►

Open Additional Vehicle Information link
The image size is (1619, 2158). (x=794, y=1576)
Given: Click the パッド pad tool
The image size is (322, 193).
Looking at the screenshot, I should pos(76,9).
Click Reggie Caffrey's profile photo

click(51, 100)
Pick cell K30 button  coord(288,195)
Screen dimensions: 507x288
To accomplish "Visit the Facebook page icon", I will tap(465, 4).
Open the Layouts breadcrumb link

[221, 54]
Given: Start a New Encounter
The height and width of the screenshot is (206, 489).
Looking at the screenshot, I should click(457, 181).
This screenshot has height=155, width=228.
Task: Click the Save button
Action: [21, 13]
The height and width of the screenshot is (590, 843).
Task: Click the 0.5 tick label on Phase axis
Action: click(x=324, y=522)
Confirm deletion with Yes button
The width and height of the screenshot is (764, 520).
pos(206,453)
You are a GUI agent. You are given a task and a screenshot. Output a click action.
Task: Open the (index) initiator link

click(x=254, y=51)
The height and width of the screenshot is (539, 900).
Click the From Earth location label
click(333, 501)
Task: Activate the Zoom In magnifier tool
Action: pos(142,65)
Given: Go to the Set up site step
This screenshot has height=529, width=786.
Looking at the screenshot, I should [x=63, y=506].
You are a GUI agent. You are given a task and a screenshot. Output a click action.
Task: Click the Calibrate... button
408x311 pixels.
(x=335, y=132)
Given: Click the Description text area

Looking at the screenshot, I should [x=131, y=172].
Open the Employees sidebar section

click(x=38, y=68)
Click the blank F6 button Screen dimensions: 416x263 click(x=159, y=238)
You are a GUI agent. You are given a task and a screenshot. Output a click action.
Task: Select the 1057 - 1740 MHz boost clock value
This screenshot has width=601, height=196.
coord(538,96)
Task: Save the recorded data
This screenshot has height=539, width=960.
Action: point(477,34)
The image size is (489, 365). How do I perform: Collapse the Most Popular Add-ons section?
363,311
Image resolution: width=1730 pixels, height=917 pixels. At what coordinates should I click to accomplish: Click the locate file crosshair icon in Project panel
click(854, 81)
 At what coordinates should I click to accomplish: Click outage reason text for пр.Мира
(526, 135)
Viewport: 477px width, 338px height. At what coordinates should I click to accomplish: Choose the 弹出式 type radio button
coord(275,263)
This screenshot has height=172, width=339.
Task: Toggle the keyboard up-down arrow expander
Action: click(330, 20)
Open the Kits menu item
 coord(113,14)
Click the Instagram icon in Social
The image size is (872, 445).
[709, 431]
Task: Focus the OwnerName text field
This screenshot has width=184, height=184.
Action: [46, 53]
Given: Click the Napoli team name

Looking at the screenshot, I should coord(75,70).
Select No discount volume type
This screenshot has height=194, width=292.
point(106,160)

◄

> _The task_
Among the entries, find each line that includes the string "dimensions" and copy it.

> _Written answer_
Screen dimensions: 507x288
Click the blank F6 button Screen dimensions: 416x263 click(x=159, y=238)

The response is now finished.